はめあいは「その部位に求める機能」から逆算して選ぶのが基本です。動かす/着脱するならすきまばめ、位置を正確に出しつつ分解の可能性があるなら中間ばめ、固定してトルクを伝えたい・分解しないならしまりばめ、という対応が出発点になります。
また、原則は穴基準(穴を H に固定し、軸側で調整)です。穴はリーマやブローチなど刃物の寸法で仕上がりが決まり後から微調整しにくい一方、軸は削って合わせやすいため、軸側で組合せを変える方が経済的だからです。1本の軸に複数の部品を異なるはめあいで取り付けたい場合などに、例外的に軸基準(h 固定)を使います。
| はめあい | 種別 | 代表的な用途 |
|---|---|---|
| H7/g6 | すきまばめ | 精密な摺動・位置決め。ガタを抑えつつ滑らかに動かす部位 |
| H7/f7 | すきまばめ | 一般的な回転部・軸受まわり(潤滑下で回す) |
| H7/h6 | すきまばめ | はめ込み・案内(最小すきま)。頻繁な着脱 |
| H7/js6 | 中間ばめ | 軽い位置決め。分解・再組立を想定する箇所 |
| H7/k6 | 中間ばめ | 軽圧入・位置決め。キー併用での固定など |
| H7/n6 | 中間ばめ | 振動部などの堅めの位置決め(ほぼ動かさない) |
| H7/p6 | しまりばめ | 軽圧入・トルク伝達。ブッシュ/軸受の固定 |
※ 用途は一般的な目安です。荷重・潤滑・温度・材質・組立方法によって最適なはめあいは変わります。最終的な等級は使用条件に合わせて判断してください。
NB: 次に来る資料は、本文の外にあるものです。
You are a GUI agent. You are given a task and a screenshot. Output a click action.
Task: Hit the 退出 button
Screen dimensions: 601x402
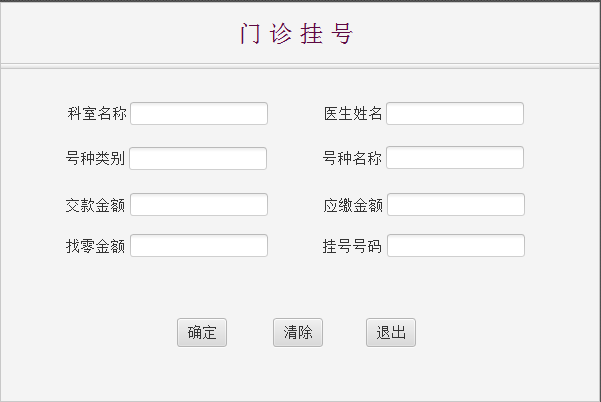(391, 333)
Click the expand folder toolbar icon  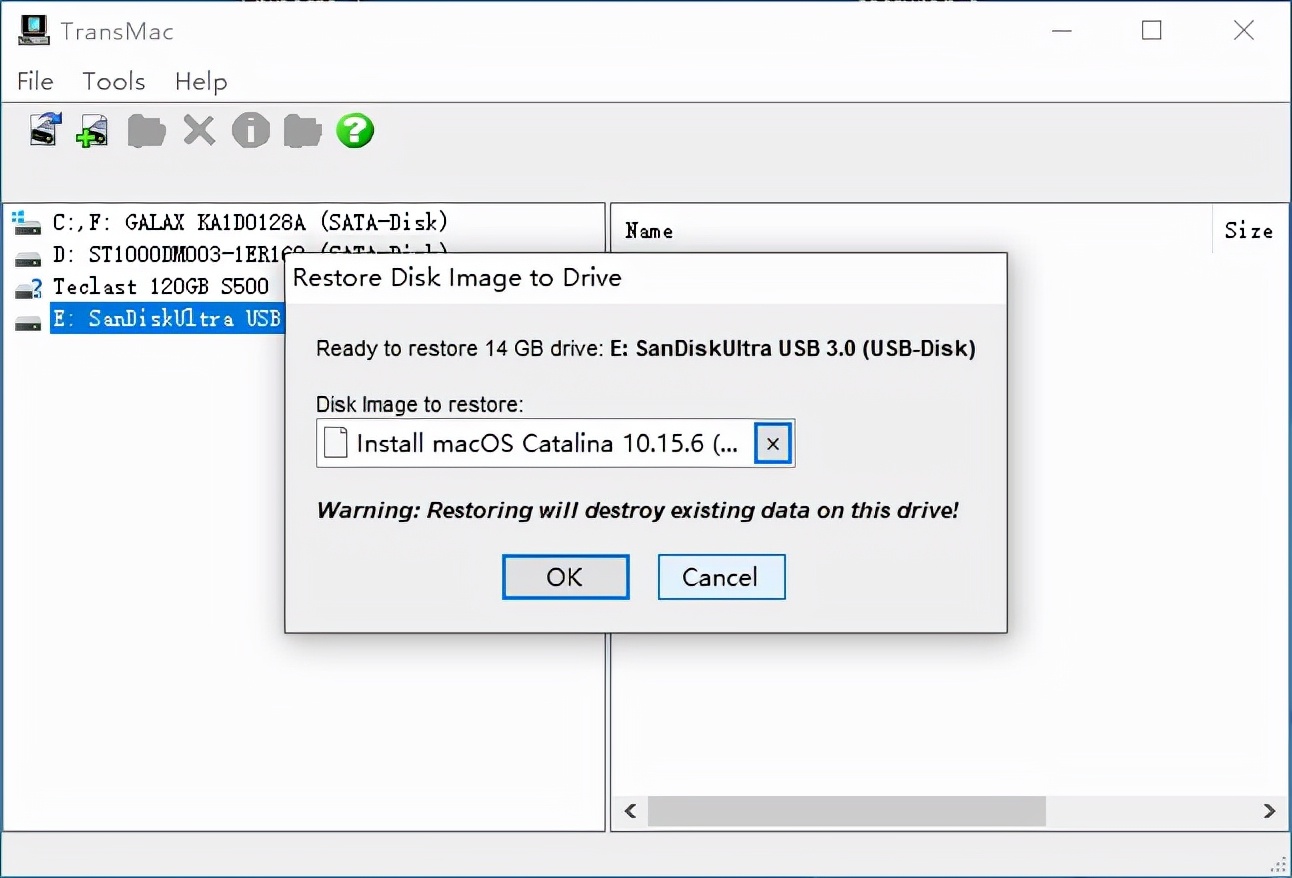(302, 130)
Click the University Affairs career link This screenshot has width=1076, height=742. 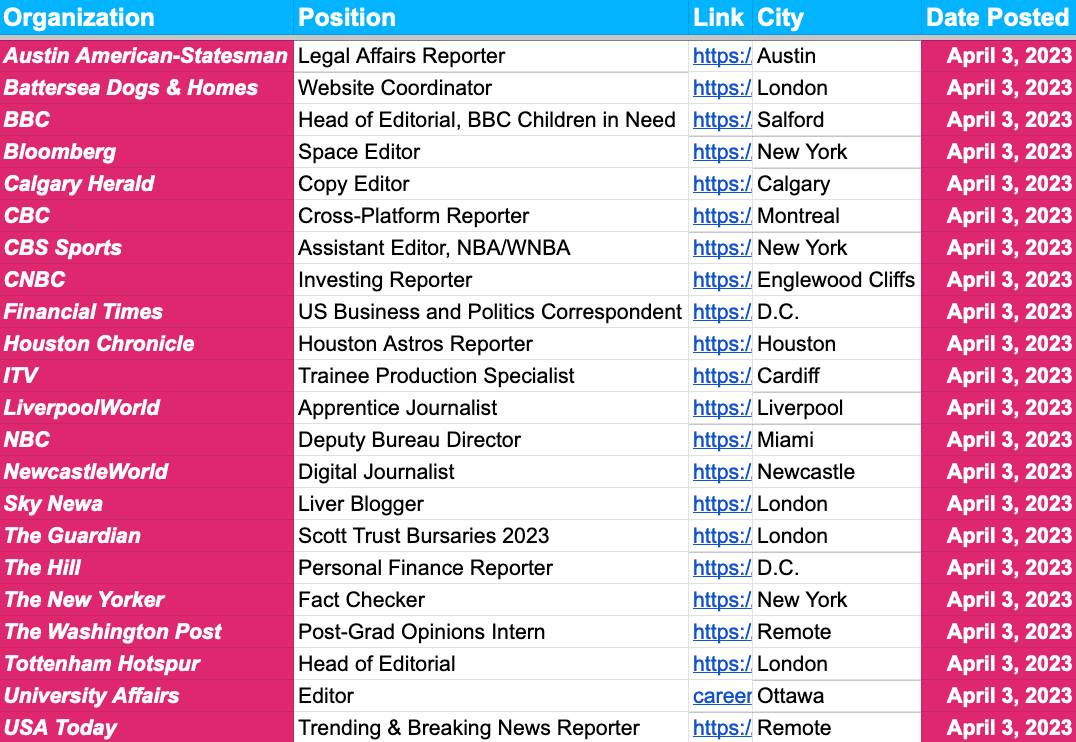[x=721, y=696]
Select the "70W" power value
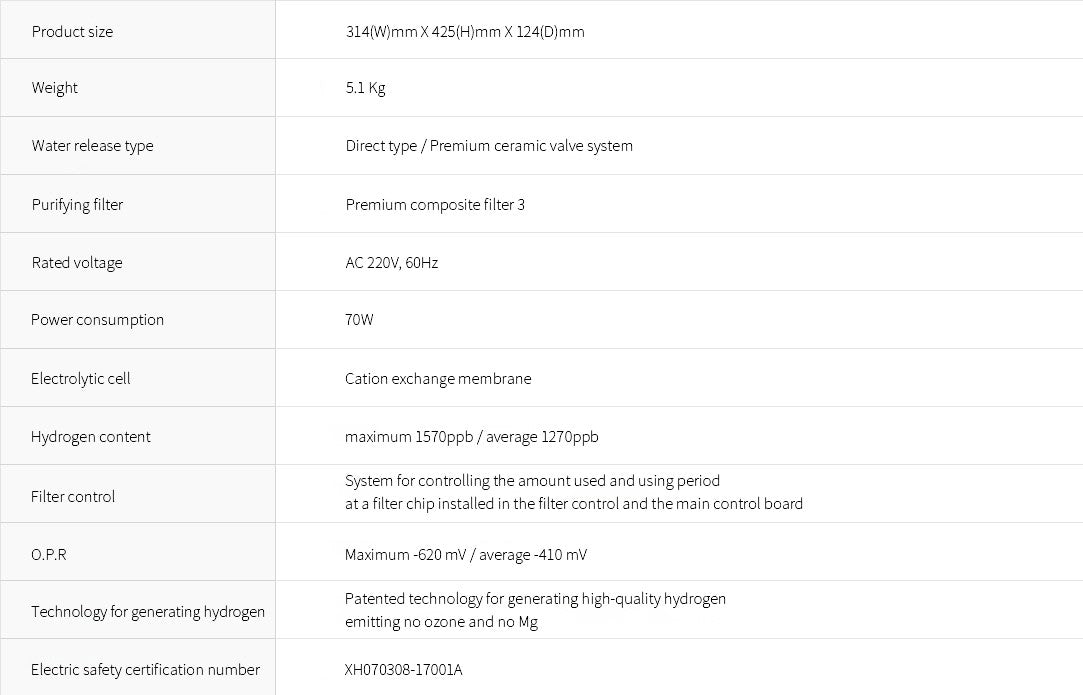Screen dimensions: 1083x695 pyautogui.click(x=359, y=320)
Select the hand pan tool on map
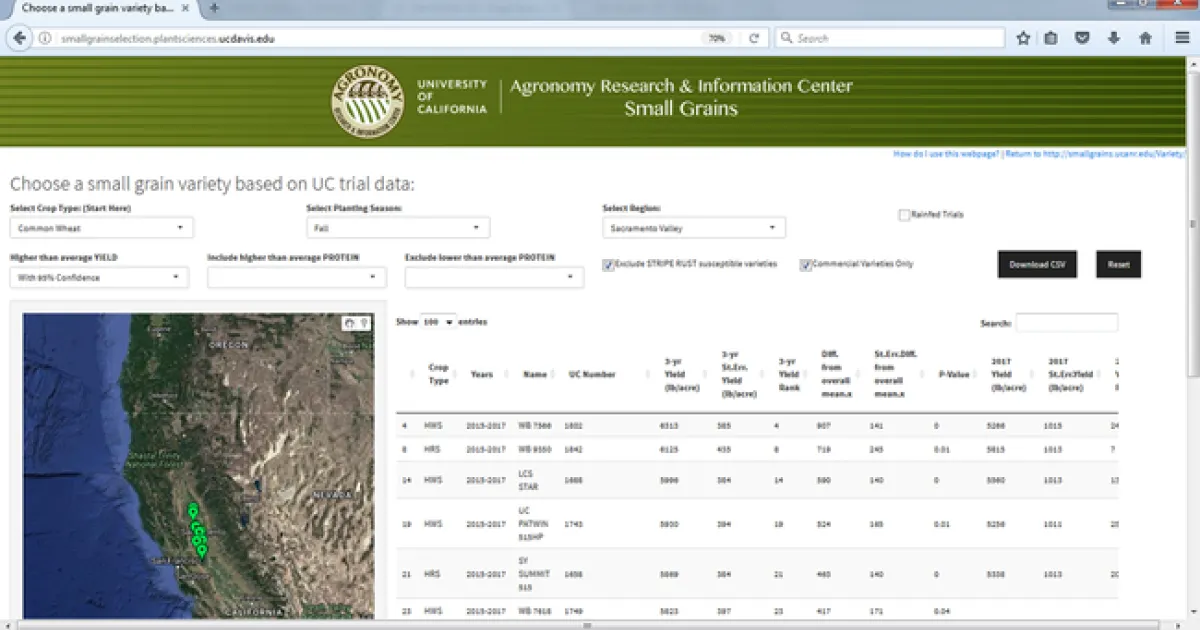The width and height of the screenshot is (1200, 630). 349,323
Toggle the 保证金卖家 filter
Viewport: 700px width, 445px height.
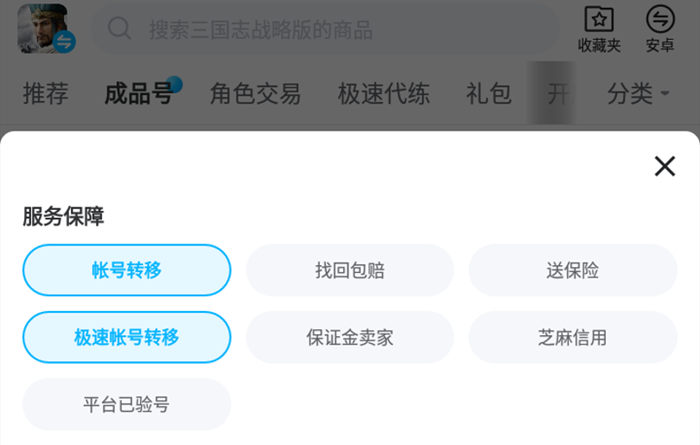tap(350, 337)
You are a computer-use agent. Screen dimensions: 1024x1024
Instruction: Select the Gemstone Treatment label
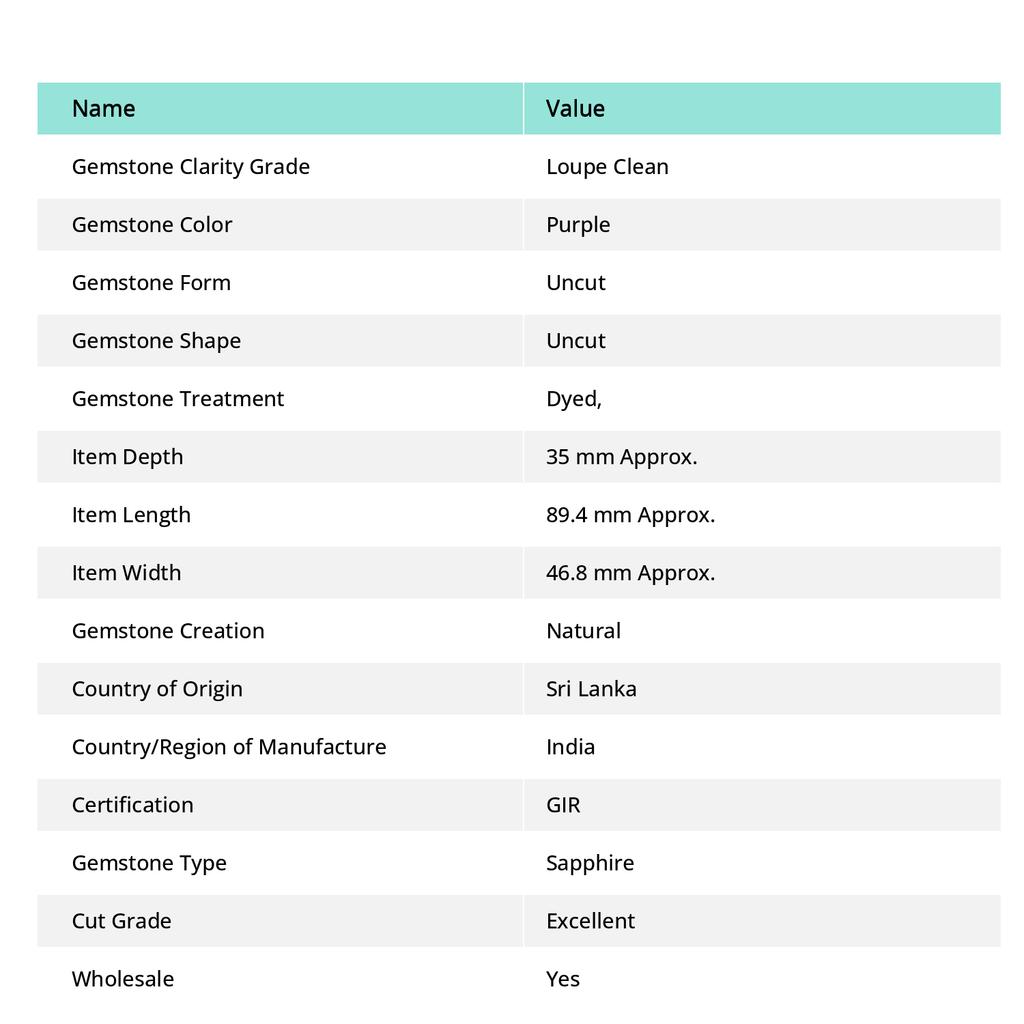178,399
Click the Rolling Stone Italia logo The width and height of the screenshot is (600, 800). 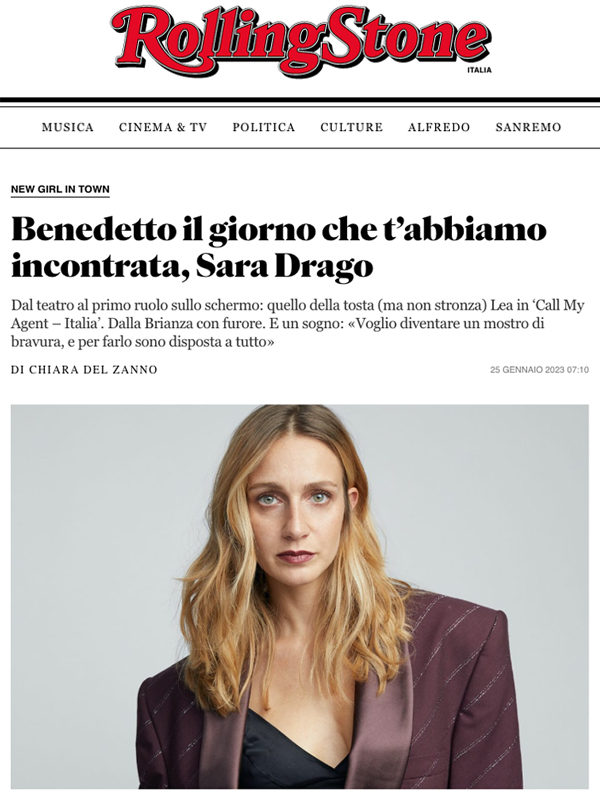[301, 42]
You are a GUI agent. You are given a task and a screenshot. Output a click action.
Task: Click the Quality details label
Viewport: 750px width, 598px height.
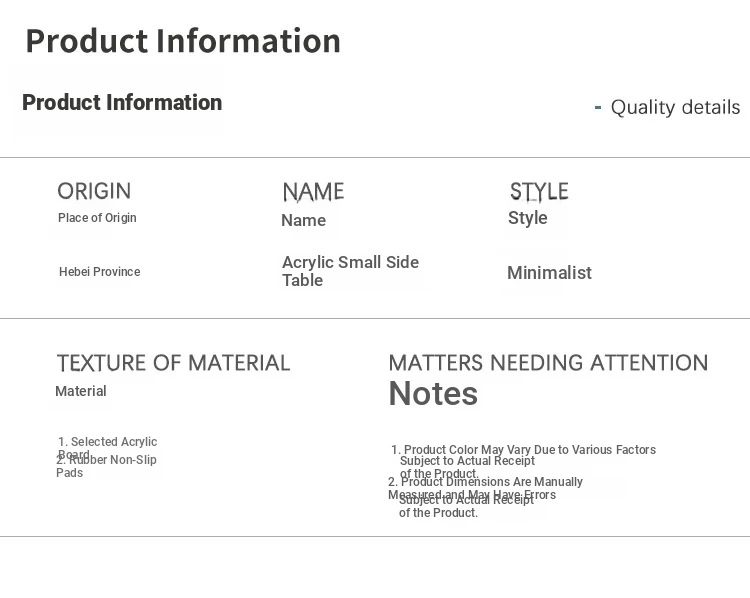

本ツール v1 は、基準寸法 3 mm 超〜400 mm、IT等級 5〜11 の範囲で、定番の穴・軸記号(F〜P/d〜p)に対応しています。重しまりばめ(r/s/u 等)および 3 mm 以下は、寸法区分の細分が必要なため v2 で対応予定です。穴の K/M/N/P 等級は ISO 286 の特別規則(Δ補正)に基づいて算出しています。